# What this task involves:
Convert every line of the material below into a JSON list of strings, one string per line, with blank lines omitted.

# Working data:

####

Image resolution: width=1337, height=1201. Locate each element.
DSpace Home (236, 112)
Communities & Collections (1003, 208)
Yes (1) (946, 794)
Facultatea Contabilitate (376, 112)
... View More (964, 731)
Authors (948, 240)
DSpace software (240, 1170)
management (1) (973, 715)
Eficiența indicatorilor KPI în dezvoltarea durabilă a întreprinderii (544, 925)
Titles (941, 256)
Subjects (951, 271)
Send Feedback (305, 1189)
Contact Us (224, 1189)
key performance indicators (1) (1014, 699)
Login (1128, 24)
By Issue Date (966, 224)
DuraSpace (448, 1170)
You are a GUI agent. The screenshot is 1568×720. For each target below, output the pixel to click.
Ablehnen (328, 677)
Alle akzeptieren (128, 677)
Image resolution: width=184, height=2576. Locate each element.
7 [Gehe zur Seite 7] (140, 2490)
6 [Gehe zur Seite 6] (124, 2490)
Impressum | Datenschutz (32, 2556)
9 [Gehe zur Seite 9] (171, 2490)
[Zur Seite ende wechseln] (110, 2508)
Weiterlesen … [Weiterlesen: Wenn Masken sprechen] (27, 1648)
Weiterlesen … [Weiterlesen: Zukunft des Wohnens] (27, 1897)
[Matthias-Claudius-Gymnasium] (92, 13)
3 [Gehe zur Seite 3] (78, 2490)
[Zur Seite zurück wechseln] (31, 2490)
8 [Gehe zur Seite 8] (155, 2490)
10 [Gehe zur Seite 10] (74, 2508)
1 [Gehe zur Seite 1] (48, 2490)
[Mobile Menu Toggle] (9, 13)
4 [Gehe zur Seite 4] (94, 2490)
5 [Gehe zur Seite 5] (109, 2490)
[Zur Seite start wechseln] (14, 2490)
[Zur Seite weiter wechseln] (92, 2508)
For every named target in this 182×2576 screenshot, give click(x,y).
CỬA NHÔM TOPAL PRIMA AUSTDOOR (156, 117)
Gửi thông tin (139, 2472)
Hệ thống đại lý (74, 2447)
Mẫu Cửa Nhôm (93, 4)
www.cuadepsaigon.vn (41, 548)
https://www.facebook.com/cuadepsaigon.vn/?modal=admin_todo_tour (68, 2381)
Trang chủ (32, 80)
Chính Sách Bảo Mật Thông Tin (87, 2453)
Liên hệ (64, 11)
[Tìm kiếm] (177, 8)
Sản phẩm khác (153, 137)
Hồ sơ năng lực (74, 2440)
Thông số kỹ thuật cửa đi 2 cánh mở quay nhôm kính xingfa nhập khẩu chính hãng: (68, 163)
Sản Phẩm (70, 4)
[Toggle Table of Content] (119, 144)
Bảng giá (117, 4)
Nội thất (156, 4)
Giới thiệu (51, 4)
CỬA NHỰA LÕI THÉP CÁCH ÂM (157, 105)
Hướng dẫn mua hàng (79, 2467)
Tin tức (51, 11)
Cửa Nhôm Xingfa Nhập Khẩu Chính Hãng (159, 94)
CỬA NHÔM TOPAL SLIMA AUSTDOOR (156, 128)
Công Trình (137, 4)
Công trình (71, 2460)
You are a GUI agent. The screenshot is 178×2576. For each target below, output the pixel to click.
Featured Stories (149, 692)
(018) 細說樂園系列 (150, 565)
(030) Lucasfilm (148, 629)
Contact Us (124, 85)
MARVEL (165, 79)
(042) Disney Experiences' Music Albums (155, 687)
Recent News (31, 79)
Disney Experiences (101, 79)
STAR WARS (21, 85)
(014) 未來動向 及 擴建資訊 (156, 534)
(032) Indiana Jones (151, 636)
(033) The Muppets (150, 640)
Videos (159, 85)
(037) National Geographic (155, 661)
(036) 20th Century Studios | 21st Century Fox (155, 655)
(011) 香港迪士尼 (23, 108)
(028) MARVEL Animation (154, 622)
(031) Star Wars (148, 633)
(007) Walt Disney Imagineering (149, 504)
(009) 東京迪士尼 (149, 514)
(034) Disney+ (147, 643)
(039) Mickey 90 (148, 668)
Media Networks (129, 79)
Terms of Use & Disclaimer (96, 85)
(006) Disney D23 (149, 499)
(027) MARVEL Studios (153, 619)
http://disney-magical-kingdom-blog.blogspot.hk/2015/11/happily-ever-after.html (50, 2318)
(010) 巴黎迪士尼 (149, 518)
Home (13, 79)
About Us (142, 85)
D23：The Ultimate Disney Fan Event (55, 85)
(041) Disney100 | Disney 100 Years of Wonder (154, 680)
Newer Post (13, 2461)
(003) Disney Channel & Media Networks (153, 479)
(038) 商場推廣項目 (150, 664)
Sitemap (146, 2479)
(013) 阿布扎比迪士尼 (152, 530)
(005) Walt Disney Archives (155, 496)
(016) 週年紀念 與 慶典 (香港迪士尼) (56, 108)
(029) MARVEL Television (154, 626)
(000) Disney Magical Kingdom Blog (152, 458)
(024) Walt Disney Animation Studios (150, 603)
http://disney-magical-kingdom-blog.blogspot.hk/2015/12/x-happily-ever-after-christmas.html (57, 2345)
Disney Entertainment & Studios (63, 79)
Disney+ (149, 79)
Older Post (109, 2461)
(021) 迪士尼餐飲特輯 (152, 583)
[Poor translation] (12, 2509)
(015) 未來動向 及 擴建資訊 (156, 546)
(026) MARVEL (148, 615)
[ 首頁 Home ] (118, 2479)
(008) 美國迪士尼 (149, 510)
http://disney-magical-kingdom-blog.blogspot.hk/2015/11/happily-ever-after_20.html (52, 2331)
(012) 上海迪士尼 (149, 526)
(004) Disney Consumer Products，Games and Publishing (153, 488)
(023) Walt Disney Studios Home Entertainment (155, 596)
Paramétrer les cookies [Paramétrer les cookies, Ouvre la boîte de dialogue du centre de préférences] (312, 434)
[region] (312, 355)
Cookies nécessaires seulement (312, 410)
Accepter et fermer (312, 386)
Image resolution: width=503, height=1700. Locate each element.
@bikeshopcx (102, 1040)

####

# Exercise answer:
[
  "Image resolution: width=1337, height=1201. Locate each element.",
  "DSpace Home (236, 112)",
  "Communities & Collections (1003, 208)",
  "Yes (1) (946, 794)",
  "Facultatea Contabilitate (376, 112)",
  "... View More (964, 731)",
  "Authors (948, 240)",
  "DSpace software (240, 1170)",
  "management (1) (973, 715)",
  "Eficiența indicatorilor KPI în dezvoltarea durabilă a întreprinderii (544, 925)",
  "Titles (941, 256)",
  "Subjects (951, 271)",
  "Send Feedback (305, 1189)",
  "Contact Us (224, 1189)",
  "key performance indicators (1) (1014, 699)",
  "Login (1128, 24)",
  "By Issue Date (966, 224)",
  "DuraSpace (448, 1170)",
  "You are a GUI agent. The screenshot is 1568×720. For each target below, output the pixel to click.",
  "Ablehnen (328, 677)",
  "Alle akzeptieren (128, 677)",
  "Image resolution: width=184, height=2576. Locate each element.",
  "7 [Gehe zur Seite 7] (140, 2490)",
  "6 [Gehe zur Seite 6] (124, 2490)",
  "Impressum | Datenschutz (32, 2556)",
  "9 [Gehe zur Seite 9] (171, 2490)",
  "[Zur Seite ende wechseln] (110, 2508)",
  "Weiterlesen … [Weiterlesen: Wenn Masken sprechen] (27, 1648)",
  "Weiterlesen … [Weiterlesen: Zukunft des Wohnens] (27, 1897)",
  "[Matthias-Claudius-Gymnasium] (92, 13)",
  "3 [Gehe zur Seite 3] (78, 2490)",
  "[Zur Seite zurück wechseln] (31, 2490)",
  "8 [Gehe zur Seite 8] (155, 2490)",
  "10 [Gehe zur Seite 10] (74, 2508)",
  "1 [Gehe zur Seite 1] (48, 2490)",
  "[Mobile Menu Toggle] (9, 13)",
  "4 [Gehe zur Seite 4] (94, 2490)",
  "5 [Gehe zur Seite 5] (109, 2490)",
  "[Zur Seite start wechseln] (14, 2490)",
  "[Zur Seite weiter wechseln] (92, 2508)",
  "For every named target in this 182×2576 screenshot, give click(x,y).",
  "CỬA NHÔM TOPAL PRIMA AUSTDOOR (156, 117)",
  "Gửi thông tin (139, 2472)",
  "Hệ thống đại lý (74, 2447)",
  "Mẫu Cửa Nhôm (93, 4)",
  "www.cuadepsaigon.vn (41, 548)",
  "https://www.facebook.com/cuadepsaigon.vn/?modal=admin_todo_tour (68, 2381)",
  "Trang chủ (32, 80)",
  "Chính Sách Bảo Mật Thông Tin (87, 2453)",
  "Liên hệ (64, 11)",
  "[Tìm kiếm] (177, 8)",
  "Sản phẩm khác (153, 137)",
  "Hồ sơ năng lực (74, 2440)",
  "Thông số kỹ thuật cửa đi 2 cánh mở quay nhôm kính xingfa nhập khẩu chính hãng: (68, 163)",
  "Sản Phẩm (70, 4)",
  "[Toggle Table of Content] (119, 144)",
  "Bảng giá (117, 4)",
  "Nội thất (156, 4)",
  "Giới thiệu (51, 4)",
  "CỬA NHỰA LÕI THÉP CÁCH ÂM (157, 105)",
  "Hướng dẫn mua hàng (79, 2467)",
  "Tin tức (51, 11)",
  "Cửa Nhôm Xingfa Nhập Khẩu Chính Hãng (159, 94)",
  "CỬA NHÔM TOPAL SLIMA AUSTDOOR (156, 128)",
  "Công Trình (137, 4)",
  "Công trình (71, 2460)",
  "You are a GUI agent. The screenshot is 178×2576. For each target below, output the pixel to click.",
  "Featured Stories (149, 692)",
  "(018) 細說樂園系列 (150, 565)",
  "(030) Lucasfilm (148, 629)",
  "Contact Us (124, 85)",
  "MARVEL (165, 79)",
  "(042) Disney Experiences' Music Albums (155, 687)",
  "Recent News (31, 79)",
  "Disney Experiences (101, 79)",
  "STAR WARS (21, 85)",
  "(014) 未來動向 及 擴建資訊 (156, 534)",
  "(032) Indiana Jones (151, 636)",
  "(033) The Muppets (150, 640)",
  "Videos (159, 85)",
  "(037) National Geographic (155, 661)",
  "(036) 20th Century Studios | 21st Century Fox (155, 655)",
  "(011) 香港迪士尼 (23, 108)",
  "(028) MARVEL Animation (154, 622)",
  "(031) Star Wars (148, 633)",
  "(007) Walt Disney Imagineering (149, 504)",
  "(009) 東京迪士尼 (149, 514)",
  "(034) Disney+ (147, 643)",
  "(039) Mickey 90 (148, 668)",
  "Media Networks (129, 79)",
  "Terms of Use & Disclaimer (96, 85)",
  "(006) Disney D23 (149, 499)",
  "(027) MARVEL Studios (153, 619)",
  "http://disney-magical-kingdom-blog.blogspot.hk/2015/11/happily-ever-after.html (50, 2318)",
  "(010) 巴黎迪士尼 (149, 518)",
  "Home (13, 79)",
  "About Us (142, 85)",
  "D23：The Ultimate Disney Fan Event (55, 85)",
  "(041) Disney100 | Disney 100 Years of Wonder (154, 680)",
  "Newer Post (13, 2461)",
  "(003) Disney Channel & Media Networks (153, 479)",
  "(038) 商場推廣項目 (150, 664)",
  "Sitemap (146, 2479)",
  "(013) 阿布扎比迪士尼 (152, 530)",
  "(005) Walt Disney Archives (155, 496)",
  "(016) 週年紀念 與 慶典 (香港迪士尼) (56, 108)",
  "(029) MARVEL Television (154, 626)",
  "(000) Disney Magical Kingdom Blog (152, 458)",
  "(024) Walt Disney Animation Studios (150, 603)",
  "http://disney-magical-kingdom-blog.blogspot.hk/2015/12/x-happily-ever-after-christmas.html (57, 2345)",
  "Disney Entertainment & Studios (63, 79)",
  "Disney+ (149, 79)",
  "Older Post (109, 2461)",
  "(021) 迪士尼餐飲特輯 (152, 583)",
  "[Poor translation] (12, 2509)",
  "(015) 未來動向 及 擴建資訊 (156, 546)",
  "(026) MARVEL (148, 615)",
  "[ 首頁 Home ] (118, 2479)",
  "(008) 美國迪士尼 (149, 510)",
  "http://disney-magical-kingdom-blog.blogspot.hk/2015/11/happily-ever-after_20.html (52, 2331)",
  "(012) 上海迪士尼 (149, 526)",
  "(004) Disney Consumer Products，Games and Publishing (153, 488)",
  "(023) Walt Disney Studios Home Entertainment (155, 596)",
  "Paramétrer les cookies [Paramétrer les cookies, Ouvre la boîte de dialogue du centre de préférences] (312, 434)",
  "[region] (312, 355)",
  "Cookies nécessaires seulement (312, 410)",
  "Accepter et fermer (312, 386)",
  "Image resolution: width=503, height=1700. Locate each element.",
  "@bikeshopcx (102, 1040)"
]